一番隊は結束も堅く、初期からの面々で構成されている。そこにあえて補充がいるのかと言われれば全くないと言える。だが、総司にしても原田のもとに 複数の火種を抱えさせるのもどうかと言うところだ。総司もそうだが、複数の隊を見ているだけでも負荷は相当高い。通常より目が行き届かなくなることもあ る。それを考えれば自分の隊に引き取って面倒を見たほうがいいとは思う。

片手を差し出して、土方から各隊の割り振りを引き寄せるとざっと目を走らせた。

「原田さんに負担をこれ以上させるのも大変ですし、浅羽さんが一番隊を望んでいらっしゃるなら私はかまいませんよ」
「そういう問題かよ。お前だって三番隊と両方みてるじゃねぇか」
「そうですけど……・。望んでいるならやってみればいいんですよ。浅羽さんもいい方ですし」

それを聞いた土方は、どの口が、と内心では思う。いい方で済めば誰も困りはしない。それに浅羽は総司が言うような人柄とはとてもいいかねる。そんなやつを自分の目が届かないところでセイに任せるには気がかりなのだろう。

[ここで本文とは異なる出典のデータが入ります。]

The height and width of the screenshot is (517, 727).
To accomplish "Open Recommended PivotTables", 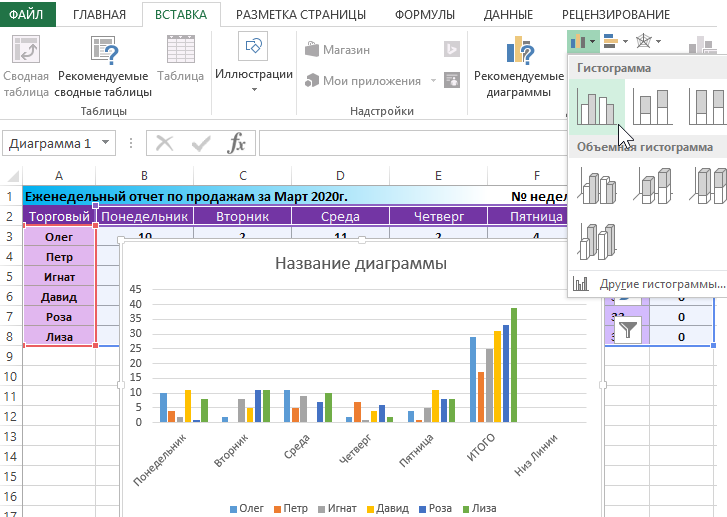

「お前、そういうがな。あいつはもともと一番隊に入りたいと騒いでいたくらいお前に心酔してるらしいし、厄介だぞ?」

それはそれで、違う厄介を背負い込むことになる。原田を気遣う総司とて、二つの組をみている上に他にも一番隊としての仕事もあるのだ。そこに、わざわざ火種を抱え込むのかと言われれば反論しがたいはずである。

だが総司は譲らなかった。

「よそで厄介ごとを起こされるよりはましでしょう。本当は土方さんもそう思ってますよね?」

いい加減かみ合わない会話でも腹の探り合いでも、互いの腹の底など透けている二人の話だ。何をどう思っての事なのか、わからないはずがない。
まして、土方のもとへは総司が知る以上の事が耳には入っているはずだ。数ある選択肢の中の可能性の一つでしかない道を選ぶというなら強く引き留めることもない。

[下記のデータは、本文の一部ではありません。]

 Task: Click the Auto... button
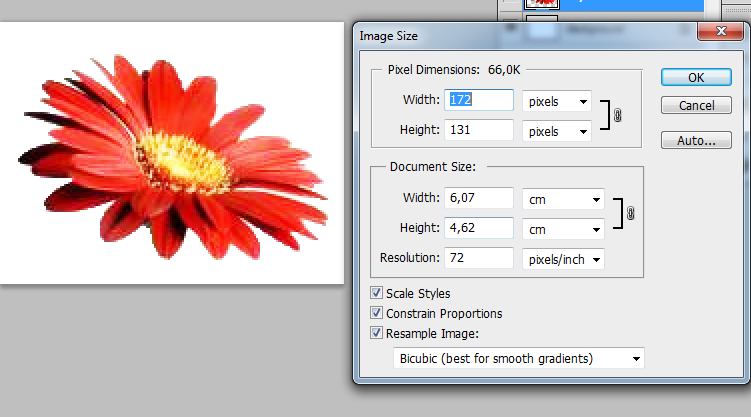[x=696, y=141]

とんとん、と文机を指先で叩いていた土方に向かって総司が確認を引き出した。

「土方副長?」
「ったく……、こういう時だけはそう呼びやがる。わかった。浅羽を一番隊へ移動とする。富山は永倉と藤堂に任せて、言う通り小荷駄や門脇へ回せ」
「承知」

手にしていた、隊の編成を土方の方へと押しやると、総司は立ち上がった。そこへどうしても気がかりだったのか、土方が呼び止めた。

「総司」
「はい?」
「あれは、本当に厄介かもしれんぞ?」

浅羽についてなのだろうが、意味深な問いかけはその先に何があるかを示していた。それは、先ほどまでとは違って、一番隊に浅羽が移ることでかなり高い確率で起こるであろうことを指していた。

ふっと口角をあげた総司が振り返った。

「大丈夫ですよ。神谷さんですから」

ただ一言、そう投げ返した総司が障子をあけて部屋を出ていく。障子に映った影が閉じた向こうで立ち止まってから歩き出すところまでを眺めると、ぽつりと土方は吐きだした。

「鬼め……」

 

 

障子を閉めた向こうからは総司の表情までは読み取れなかっただろうが、総司の顔には厳しいものが浮かんでいた。それもまたやむなしと思う反面、泣かせたくはないという想いが混ざり合っていく。それでも、結局自分は必ず同じ道を選ぶだろう。

―― 私も貴女も武士ですからね

すっと伸びた背筋はいつものごとくだが、羽織を正した総司は隊部屋へと向かった。

雑多な姿はいつものままだが、部屋の片隅に机を出して書き物をしていたセイが顔をあげた。

「沖田先生」
「皆さん、ちょっといいですか」

部屋の周囲にたむろしていた隊士達が総司のもとへと集まると、浅羽の一番隊への移動を告げた。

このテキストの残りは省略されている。